Noi non abbiamo bisogno di protettori! Né in strada, né in casa, né nei palazzi del potere! Evidentemente scegliamo altro, prendendo le distanze dal gentil sesso emancipato per mandato politico istituzionale e che si riscopre donna solo se concessole dalle quote rosa. Le stesse donne, che riflettendo sul contesto, forzano forse per dovere di rappresentanza, i dati reali, e contrappongono all’esercito delle escort armate di silicone, una fantasiosa “rivolta delle donne”.
Davvero la sinistra istituzionale è diventata a tal punto autoreferenziale da non accorgersi che il problema, ora come ora, non è tanto che ci siano uomini potenti che si circondano di donne cosiddette facili – dai Papi ai Principi, fino ad oggi è sempre stato così – ma che non c’è alcuna reale rivolta delle donne. Nè in forma organizzata, nè in forma spontanea, emotiva, allargata e diffusa. Non c’è una rivolta delle donne a meno di non considerare rappresentative di un intero genere le potenziali firmatarie dell’appello de L’Unità.

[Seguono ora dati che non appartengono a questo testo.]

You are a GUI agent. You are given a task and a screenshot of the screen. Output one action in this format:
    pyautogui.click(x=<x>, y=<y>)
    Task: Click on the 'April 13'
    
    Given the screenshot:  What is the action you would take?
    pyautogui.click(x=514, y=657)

Ma se non c’è una rivolta delle donne, almeno per come la si intende nell’appello, possiamo dire con fierezza e orgoglio che ci sono moltissime donne che si rivoltano e si ribellano, da femministe e non.
Tante, tante donne che lottano quotidianamente contro un sistema politico, economico, sociale, culturale, che ancora una volta le vorrebbe rinchiudere nella più vecchia antinomia del mondo.
O sante o puttane. Mentre l’altra metà del mondo se la ride sotto i baffi.